Sunday, March 1, 2015

Excuse Me; But, Is That a 32-Bit or a 64-Bit SAS Catalog?

SAS Programming Professionals,

I don’t know about you, but I get pretty determined to prove them wrong when people tell me that I cannot do something.  I am not talking about fantastical things such as flying through the heart of the sun and out the other side without getting burned.  Nor, am I talking about social things like becoming president of the United States or an author on the New York Times Bestseller list.  And, I am not talking about physical things such as swimming 2.4 miles, biking 112 miles, and running 26.2 miles back-to-back on the same day.  No, I am talking about being told that I cannot do something with SAS.

For example, I was once told:



      Consequently, when I was told that there was no SAS facility for programmatically determining whether a Windows SAS catalog was a 32-bit catalog or a 64-bit catalog, I resolved to figure out a way to do it.

The background is that my organization plans to migrate from 32-bit SAS to 64-bit SAS as part of a SAS 9.3 to SAS 9.4 upgrade.  SAS data sets are compatible between the two bitages, but SAS catalogs are not.  Stating the problem: you cannot open a 64-bit SAS catalog with 32-bit SAS.  So, it is advantageous to have a tool for determining which SAS catalog is which bitage as you move forward into a mixed-bit programming environment during the transition.

I did my due diligence and researched every place that I thought I might be able to find a way to differentiate the bitage.  An indicator in PROC CATALOG if I ran it with the STAT option enabled?  Nope.  Something in the directory portion of a PROC CONTENTS listing with the DETAILS option specified?  Nope.  A lesser-known option of PROC DATASETS?  Nope.  How about a flag in the Dictionary Tables CATALOGS table or in the SASHELP Views VCATALG view?  Nope.  A Usage Note on support.sas.com.  Nope.  A  SAS technical paper published at either SAS Global Forum or a Regional SAS Users Group?  Nope, not that either.

I figured that if you could not tell the difference within SAS, itself, how about if you looked at the catalogs as simply files.  So, I got a 32-bit SAS catalog and a 64-bit SAS catalog and opened them with WordPad to take a look inside.  Bingo!  There was enough information in the very first record of both catalog files to determine the difference.  So, I wrote a program that tested for the string of characters that told the tale.

Here is the SAS program that I wrote:

/*Macro to determine bitage of a SAS catalog */

%MACRO Test_Cat_Bitage(SASCatalog);

filename sascat "&SASCatalog";

data decompcat(keep=CAT_BITS SAS_Catalog);

length CAT_BITS $8
         SAS_Catalog $50;

infile sascat obs=1 truncover;

input bigline $charzb32767. ;

if index(bigline, "W32_7PRO") > 0 then CAT_BITS = "W32_7PRO";
      else if index(bigline, "X64_7PRO") > 0 then CAT_BITS = "X64_7PRO";
      else CAT_BITS = "Unknown ";

SAS_Catalog = strip("&SASCatalog");

label CAT_BITS    = "Bitage of SAS Catalog"

◇ ◇ ◇ ◇

» **REQUIRED TASK**
Copy out the passage from the blog post on SAS catalog bitage, starting with "I did my due" and going on through "not that either.".

» **STORED DATA**
◇ ◇ ◇ ◇

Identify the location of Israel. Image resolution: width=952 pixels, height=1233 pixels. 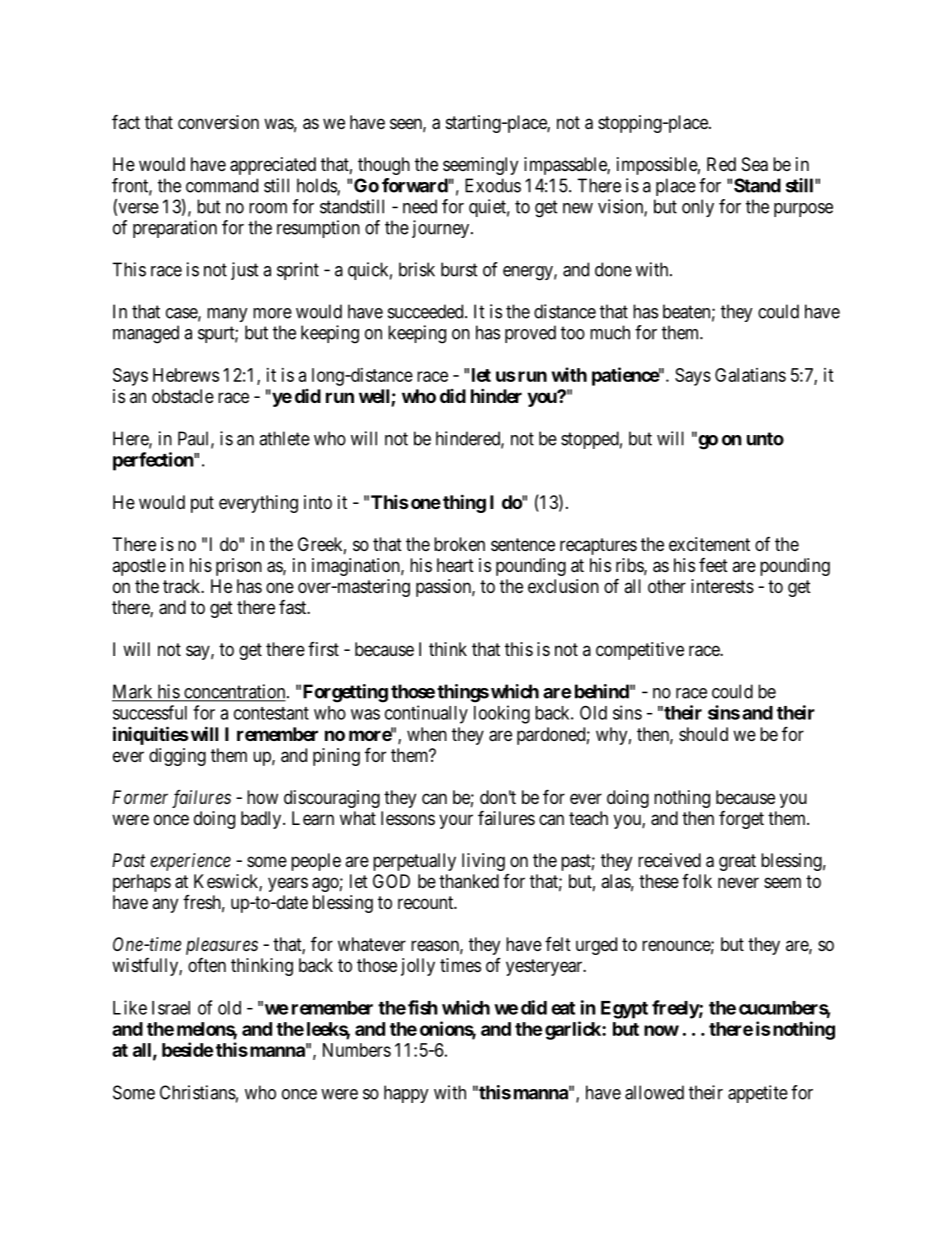
(171, 1008).
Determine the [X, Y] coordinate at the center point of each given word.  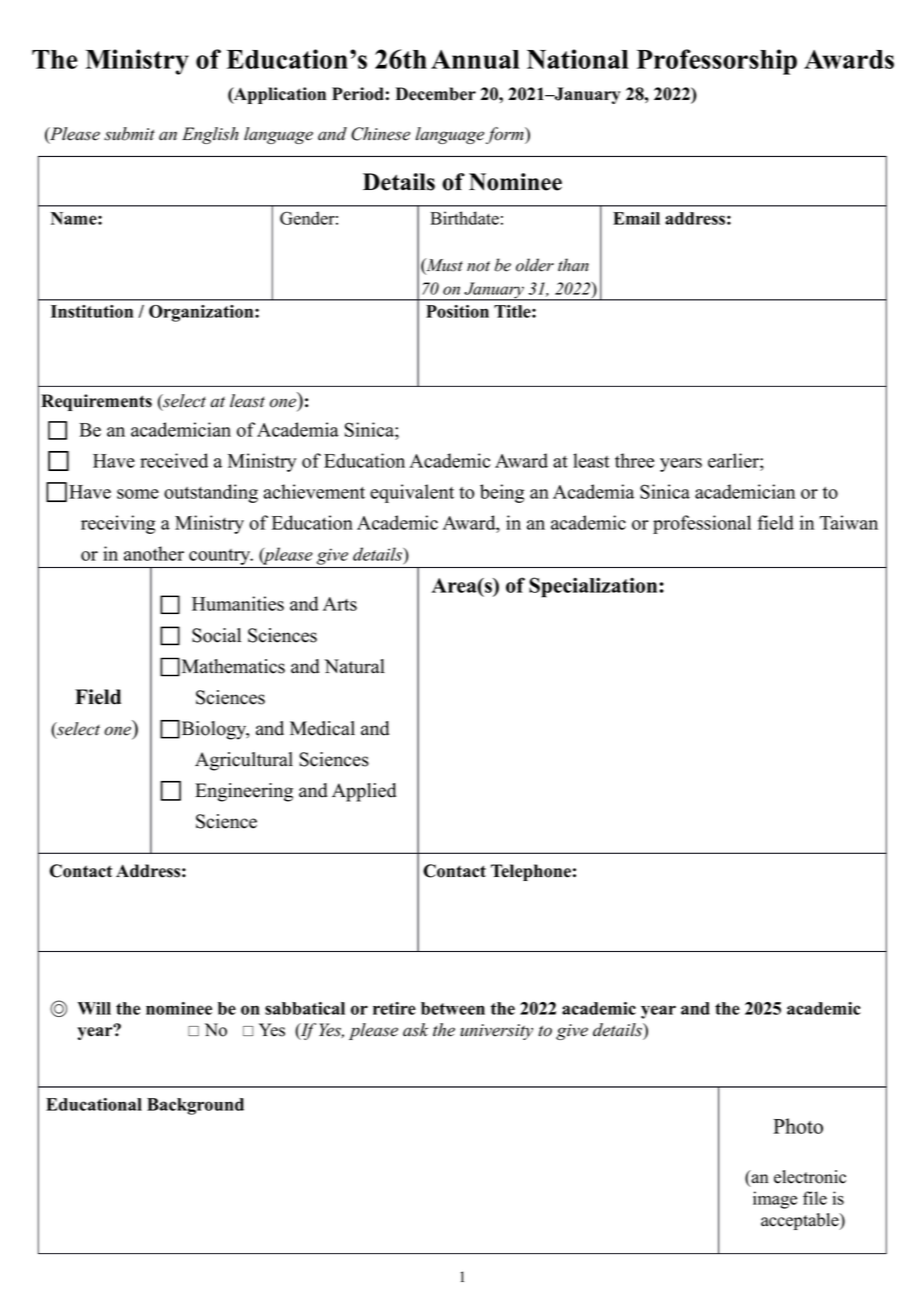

◇ ◇ ◇ ◇

» **TASK RESULT**
I did my due diligence and researched every place that I thought I might be able to find a way to differentiate the bitage.  An indicator in PROC CATALOG if I ran it with the STAT option enabled?  Nope.  Something in the directory portion of a PROC CONTENTS listing with the DETAILS option specified?  Nope.  A lesser-known option of PROC DATASETS?  Nope.  How about a flag in the Dictionary Tables CATALOGS table or in the SASHELP Views VCATALG view?  Nope.  A Usage Note on support.sas.com.  Nope.  A  SAS technical paper published at either SAS Global Forum or a Regional SAS Users Group?  Nope, not that either.